30.01.26 – Wegen Zahlungsunfähigkeit
Sympatex startet Sanierung im Insolvenzverfahren
Der Münchner Funktionsspezialist Sympatex Technologies will sich im Rahmen eines Insolvenzverfahrens neu aufstellen. Der Geschäftsbetrieb läuft weiter, Löhne und Gehälter sind gesichert.
Die Sympatex Technologies GmbH hat am 22. Januar 2026 beim Amtsgericht München Antrag auf Eröffnung eines Insolvenzverfahrens wegen Zahlungsunfähigkeit gestellt. Das Gericht ordnete die vorläufige Insolvenzverwaltung an und bestellte Rechtsanwalt Axel W. Bierbach von der Kanzlei Müller Heydenreich Bierbach & Kollegen zum vorläufigen Insolvenzverwalter. Auch die Muttergesellschaft Smart Solutions Holding GmbH hat Insolvenzantrag gestellt.
Betrieb läuft uneingeschränkt weiter
Der operative Geschäftsbetrieb von Sympatex läuft nach Angaben des Unternehmens ohne Einschränkungen weiter. Kundenaufträge und laufende Projekte sollen planmäßig umgesetzt werden. Die rund 70 Mitarbeitenden wurden ebenso wie Kunden und Lieferanten über die Situation informiert. Löhne und Gehälter sind bis Ende März 2026 über das Insolvenzgeld der Bundesagentur für Arbeit abgesichert. Geschäftsführerin Kim Scholze, seit September 2025 im Amt, bezeichnet das Verfahren als Chance für eine geordnete Neuausrichtung. Das Insolvenzverfahren schaffe den Rahmen, um das Unternehmen in einem strukturierten Sanierungsprozess neu aufzustellen. Ziel sei es, die technologische Substanz und das Know-how der Mitarbeitenden zu sichern und eine tragfähige Lösung für die Zukunft zu entwickeln.

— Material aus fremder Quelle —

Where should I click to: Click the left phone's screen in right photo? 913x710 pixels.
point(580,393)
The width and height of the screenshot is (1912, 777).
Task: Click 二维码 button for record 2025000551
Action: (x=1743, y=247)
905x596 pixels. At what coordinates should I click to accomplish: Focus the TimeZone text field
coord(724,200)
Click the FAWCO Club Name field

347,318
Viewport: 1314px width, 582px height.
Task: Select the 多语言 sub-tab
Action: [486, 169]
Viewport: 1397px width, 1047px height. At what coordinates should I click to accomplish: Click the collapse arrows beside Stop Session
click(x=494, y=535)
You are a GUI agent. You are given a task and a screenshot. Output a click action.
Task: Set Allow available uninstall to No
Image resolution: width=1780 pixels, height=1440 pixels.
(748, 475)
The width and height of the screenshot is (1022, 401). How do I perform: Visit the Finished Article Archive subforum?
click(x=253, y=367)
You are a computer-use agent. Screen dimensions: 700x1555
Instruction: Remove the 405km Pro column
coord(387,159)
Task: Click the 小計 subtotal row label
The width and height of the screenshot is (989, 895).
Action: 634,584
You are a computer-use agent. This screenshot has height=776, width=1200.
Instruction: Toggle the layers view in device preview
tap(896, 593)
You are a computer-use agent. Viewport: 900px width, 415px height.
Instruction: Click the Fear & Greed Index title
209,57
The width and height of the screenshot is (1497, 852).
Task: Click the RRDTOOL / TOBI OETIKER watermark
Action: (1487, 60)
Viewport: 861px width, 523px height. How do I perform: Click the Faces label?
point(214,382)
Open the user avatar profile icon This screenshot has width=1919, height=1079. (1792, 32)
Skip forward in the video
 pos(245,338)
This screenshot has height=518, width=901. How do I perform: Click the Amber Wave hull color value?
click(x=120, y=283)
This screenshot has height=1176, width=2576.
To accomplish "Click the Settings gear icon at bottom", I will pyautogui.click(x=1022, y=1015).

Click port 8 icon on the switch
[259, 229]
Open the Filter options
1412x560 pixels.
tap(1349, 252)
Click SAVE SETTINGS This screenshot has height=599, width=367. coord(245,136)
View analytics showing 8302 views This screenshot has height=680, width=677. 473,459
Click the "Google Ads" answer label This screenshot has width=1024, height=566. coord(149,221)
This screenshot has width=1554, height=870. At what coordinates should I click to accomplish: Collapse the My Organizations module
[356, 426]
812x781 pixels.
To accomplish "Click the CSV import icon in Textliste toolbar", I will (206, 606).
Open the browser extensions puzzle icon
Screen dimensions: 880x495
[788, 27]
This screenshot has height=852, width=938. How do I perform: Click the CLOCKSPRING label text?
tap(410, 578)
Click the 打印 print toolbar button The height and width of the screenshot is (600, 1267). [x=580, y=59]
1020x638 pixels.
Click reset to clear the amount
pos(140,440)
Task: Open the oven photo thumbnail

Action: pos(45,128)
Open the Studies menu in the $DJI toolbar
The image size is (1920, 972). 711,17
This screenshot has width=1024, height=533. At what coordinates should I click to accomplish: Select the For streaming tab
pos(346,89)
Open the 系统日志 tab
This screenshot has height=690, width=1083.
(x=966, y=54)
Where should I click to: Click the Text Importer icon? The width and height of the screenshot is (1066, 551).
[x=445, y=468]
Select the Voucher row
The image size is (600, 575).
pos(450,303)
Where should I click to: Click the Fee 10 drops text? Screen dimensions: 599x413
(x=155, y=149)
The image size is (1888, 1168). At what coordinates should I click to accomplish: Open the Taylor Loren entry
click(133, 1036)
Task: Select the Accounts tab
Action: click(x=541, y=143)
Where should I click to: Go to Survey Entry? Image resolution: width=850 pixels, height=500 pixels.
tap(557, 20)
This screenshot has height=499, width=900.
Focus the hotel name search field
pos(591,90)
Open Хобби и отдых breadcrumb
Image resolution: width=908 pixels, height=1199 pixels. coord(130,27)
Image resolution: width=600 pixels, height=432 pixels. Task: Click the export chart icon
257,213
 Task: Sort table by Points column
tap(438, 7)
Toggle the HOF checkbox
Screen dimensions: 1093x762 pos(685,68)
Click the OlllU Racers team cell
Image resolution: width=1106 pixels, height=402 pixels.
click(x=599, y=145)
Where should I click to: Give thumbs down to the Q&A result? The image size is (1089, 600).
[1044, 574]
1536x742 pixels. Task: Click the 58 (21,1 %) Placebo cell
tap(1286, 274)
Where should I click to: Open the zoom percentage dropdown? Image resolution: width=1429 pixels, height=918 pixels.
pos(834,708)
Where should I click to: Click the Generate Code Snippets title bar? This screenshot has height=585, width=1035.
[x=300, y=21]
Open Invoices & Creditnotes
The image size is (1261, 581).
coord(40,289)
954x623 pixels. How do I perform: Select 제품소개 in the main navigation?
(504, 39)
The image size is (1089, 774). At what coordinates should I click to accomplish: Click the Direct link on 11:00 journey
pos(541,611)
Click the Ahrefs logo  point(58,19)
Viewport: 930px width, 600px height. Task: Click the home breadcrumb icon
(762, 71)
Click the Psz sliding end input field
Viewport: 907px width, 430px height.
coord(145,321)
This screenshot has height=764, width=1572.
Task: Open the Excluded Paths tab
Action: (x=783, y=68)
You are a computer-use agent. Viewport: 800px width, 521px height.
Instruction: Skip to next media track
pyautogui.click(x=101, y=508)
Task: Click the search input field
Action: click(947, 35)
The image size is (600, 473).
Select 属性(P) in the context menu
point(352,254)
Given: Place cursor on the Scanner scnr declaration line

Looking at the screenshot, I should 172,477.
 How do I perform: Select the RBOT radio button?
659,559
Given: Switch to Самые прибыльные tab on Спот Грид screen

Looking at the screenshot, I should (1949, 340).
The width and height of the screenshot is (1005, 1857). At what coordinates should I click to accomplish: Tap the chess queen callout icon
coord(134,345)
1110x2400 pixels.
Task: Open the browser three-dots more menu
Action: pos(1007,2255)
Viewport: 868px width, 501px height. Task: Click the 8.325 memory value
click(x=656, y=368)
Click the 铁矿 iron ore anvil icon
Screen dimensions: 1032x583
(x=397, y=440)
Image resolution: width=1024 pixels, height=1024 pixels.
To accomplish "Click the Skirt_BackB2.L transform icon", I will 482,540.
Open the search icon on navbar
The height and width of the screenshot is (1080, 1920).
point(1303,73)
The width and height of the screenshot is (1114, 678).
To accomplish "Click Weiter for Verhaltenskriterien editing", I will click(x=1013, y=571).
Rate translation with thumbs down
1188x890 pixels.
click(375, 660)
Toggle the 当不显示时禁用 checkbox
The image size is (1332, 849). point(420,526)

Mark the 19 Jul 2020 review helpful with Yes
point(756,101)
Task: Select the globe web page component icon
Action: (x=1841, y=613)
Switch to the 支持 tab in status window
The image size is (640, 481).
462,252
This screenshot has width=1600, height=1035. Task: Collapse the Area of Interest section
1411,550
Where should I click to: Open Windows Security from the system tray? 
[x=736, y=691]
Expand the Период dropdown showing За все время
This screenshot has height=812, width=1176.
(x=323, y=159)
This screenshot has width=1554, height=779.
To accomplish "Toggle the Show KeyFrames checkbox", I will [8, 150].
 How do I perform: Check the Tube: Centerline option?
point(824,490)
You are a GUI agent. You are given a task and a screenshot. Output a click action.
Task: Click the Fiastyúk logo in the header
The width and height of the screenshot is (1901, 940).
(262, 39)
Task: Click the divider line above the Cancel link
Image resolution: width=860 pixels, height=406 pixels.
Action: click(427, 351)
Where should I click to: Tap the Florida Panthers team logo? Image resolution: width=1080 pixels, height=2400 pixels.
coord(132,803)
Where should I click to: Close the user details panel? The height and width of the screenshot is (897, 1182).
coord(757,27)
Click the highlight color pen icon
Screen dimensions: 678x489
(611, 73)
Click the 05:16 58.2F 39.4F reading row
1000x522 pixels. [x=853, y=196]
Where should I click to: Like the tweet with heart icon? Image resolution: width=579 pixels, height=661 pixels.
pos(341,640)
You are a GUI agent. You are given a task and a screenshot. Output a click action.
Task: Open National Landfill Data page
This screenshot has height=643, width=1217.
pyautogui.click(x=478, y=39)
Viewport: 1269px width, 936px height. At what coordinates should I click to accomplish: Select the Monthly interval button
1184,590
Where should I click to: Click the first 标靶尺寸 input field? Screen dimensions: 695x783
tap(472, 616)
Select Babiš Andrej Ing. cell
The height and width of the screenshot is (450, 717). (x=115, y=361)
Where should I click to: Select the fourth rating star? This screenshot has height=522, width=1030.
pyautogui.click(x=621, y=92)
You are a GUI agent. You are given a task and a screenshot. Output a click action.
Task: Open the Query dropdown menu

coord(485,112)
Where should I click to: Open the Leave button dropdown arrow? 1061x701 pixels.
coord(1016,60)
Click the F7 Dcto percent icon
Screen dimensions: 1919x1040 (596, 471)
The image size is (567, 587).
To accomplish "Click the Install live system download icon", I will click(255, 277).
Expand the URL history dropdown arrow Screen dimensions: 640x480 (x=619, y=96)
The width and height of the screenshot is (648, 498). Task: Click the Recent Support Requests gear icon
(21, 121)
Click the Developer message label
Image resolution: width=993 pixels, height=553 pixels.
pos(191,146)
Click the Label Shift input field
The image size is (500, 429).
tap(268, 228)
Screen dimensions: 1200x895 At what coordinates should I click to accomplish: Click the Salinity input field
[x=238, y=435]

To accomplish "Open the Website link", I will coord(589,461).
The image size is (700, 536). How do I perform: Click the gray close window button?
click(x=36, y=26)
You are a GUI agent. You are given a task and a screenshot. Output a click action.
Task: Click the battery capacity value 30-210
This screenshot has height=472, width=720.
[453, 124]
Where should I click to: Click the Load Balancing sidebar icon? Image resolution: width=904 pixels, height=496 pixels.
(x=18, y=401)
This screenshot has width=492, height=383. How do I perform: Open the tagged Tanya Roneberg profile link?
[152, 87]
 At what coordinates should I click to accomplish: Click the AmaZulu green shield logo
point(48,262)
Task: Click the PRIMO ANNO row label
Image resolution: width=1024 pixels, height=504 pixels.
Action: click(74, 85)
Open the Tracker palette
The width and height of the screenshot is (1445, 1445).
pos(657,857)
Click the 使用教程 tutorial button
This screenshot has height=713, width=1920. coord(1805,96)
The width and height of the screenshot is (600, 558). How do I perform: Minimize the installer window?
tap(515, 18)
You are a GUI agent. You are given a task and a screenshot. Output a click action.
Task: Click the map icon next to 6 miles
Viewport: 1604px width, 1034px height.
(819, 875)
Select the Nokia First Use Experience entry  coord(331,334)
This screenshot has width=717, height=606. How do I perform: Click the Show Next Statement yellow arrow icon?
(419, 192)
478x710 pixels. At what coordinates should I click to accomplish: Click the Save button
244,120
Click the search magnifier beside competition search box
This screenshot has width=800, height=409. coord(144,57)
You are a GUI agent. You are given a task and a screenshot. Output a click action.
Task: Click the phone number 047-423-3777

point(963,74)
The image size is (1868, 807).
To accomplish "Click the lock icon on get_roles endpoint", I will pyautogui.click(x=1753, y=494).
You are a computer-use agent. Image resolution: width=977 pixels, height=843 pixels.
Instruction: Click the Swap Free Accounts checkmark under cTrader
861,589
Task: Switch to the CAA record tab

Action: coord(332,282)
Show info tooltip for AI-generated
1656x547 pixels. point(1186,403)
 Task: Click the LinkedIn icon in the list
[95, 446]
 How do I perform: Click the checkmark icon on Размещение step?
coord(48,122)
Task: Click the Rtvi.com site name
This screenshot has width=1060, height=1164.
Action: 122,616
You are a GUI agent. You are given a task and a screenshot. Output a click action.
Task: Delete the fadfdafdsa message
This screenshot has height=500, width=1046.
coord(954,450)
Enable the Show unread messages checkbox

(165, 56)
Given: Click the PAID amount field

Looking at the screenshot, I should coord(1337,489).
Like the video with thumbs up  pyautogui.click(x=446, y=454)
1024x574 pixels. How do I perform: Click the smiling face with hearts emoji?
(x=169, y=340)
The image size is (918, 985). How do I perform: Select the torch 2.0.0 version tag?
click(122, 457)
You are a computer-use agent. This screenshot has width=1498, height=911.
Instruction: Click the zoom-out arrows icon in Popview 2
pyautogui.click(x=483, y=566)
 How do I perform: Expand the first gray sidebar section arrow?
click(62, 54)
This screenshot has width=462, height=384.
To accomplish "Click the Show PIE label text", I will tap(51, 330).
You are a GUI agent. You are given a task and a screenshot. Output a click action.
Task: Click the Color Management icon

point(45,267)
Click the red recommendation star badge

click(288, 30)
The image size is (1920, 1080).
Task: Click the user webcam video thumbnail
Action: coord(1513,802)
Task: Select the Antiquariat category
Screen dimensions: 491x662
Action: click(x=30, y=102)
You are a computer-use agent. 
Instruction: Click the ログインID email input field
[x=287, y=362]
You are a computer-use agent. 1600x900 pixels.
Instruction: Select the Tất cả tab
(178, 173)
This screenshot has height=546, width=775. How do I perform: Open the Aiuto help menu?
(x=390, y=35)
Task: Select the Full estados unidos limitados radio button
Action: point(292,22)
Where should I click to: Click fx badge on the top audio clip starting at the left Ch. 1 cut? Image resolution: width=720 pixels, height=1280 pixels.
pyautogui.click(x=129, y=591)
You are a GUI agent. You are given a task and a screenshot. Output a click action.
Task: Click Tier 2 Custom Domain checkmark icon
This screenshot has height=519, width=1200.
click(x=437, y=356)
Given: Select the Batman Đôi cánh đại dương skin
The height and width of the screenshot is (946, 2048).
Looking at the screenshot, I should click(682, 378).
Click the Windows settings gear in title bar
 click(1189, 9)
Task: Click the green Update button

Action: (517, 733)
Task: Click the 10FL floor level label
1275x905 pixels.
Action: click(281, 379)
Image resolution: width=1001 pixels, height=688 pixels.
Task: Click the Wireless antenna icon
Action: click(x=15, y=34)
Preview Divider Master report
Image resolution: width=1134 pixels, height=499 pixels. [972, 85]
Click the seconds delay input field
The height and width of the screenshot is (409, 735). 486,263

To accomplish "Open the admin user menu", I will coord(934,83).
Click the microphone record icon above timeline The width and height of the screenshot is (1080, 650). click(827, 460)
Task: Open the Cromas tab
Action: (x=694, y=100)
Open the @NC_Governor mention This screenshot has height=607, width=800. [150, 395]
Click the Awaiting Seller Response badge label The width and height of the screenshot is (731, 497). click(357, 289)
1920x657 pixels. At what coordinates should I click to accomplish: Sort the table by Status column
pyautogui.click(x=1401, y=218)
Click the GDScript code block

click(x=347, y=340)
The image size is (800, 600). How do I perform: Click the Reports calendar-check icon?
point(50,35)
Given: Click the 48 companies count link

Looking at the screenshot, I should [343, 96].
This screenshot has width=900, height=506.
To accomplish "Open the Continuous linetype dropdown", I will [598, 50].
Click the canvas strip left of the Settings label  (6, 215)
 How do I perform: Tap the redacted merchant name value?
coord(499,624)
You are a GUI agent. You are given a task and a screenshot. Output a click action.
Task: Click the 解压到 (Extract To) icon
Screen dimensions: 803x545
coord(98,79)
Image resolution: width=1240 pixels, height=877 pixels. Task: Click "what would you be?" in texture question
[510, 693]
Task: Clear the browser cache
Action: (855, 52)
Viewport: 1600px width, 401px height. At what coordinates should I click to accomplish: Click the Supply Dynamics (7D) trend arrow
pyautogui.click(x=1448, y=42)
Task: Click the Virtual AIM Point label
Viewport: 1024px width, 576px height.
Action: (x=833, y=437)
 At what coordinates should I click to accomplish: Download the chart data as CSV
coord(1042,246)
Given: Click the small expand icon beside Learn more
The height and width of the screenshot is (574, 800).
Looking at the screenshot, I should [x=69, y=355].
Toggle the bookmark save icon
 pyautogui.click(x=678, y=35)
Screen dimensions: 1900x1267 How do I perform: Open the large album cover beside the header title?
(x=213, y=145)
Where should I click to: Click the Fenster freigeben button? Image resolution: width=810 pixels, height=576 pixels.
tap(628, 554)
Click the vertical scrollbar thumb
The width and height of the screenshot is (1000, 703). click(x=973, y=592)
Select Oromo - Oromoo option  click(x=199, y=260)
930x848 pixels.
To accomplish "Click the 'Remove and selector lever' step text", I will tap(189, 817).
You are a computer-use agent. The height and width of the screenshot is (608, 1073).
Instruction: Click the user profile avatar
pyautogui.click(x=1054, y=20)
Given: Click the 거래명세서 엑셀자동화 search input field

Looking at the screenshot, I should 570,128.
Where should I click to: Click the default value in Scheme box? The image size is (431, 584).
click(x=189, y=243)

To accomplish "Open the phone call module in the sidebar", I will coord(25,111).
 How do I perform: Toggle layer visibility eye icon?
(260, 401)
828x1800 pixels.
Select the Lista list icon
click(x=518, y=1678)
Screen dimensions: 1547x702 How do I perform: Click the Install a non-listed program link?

Technologisch stark im Nachhaltigkeitssegment
Sympatex entwickelt und produziert seit 1986 porenfreie, PFAS-freie Polyester-Membranen für Bekleidung, Schuhe, Berufskleidung, persönliche Schutzausrüstung und technische Anwendungen. Die Membranen sind wasserdicht, atmungsaktiv, elastisch und recyclingfähig. Ausgewählte Varianten enthalten biobasierte Anteile. Das Unternehmen arbeitet international mit Marken-, Industrie- und Entwicklungspartnern zusammen.
Erfahrener Insolvenzverwalter
Rechtsanwalt Axel W. Bierbach gilt als erfahrener Sanierungsexperte mit Branchenkenntnis. Er hat in der Vergangenheit unter anderem Verfahren in der Textil- und Sportartikelbranche begleitet, darunter Planet Sports und SportScheck. Die Kanzlei Müller Heydenreich Bierbach & Kollegen ist auf Sanierung und Insolvenzverwaltung spezialisiert und betreut Verfahren an zahlreichen Amtsgerichten in Bayern und Thüringen.
In den kommenden Wochen will der Insolvenzverwalter gemeinsam mit der Geschäftsführung sämtliche Fortführungsoptionen prüfen. Ziel bleibt, den Geschäftsbetrieb zu stabilisieren und die Zukunft des Unternehmens zu sichern.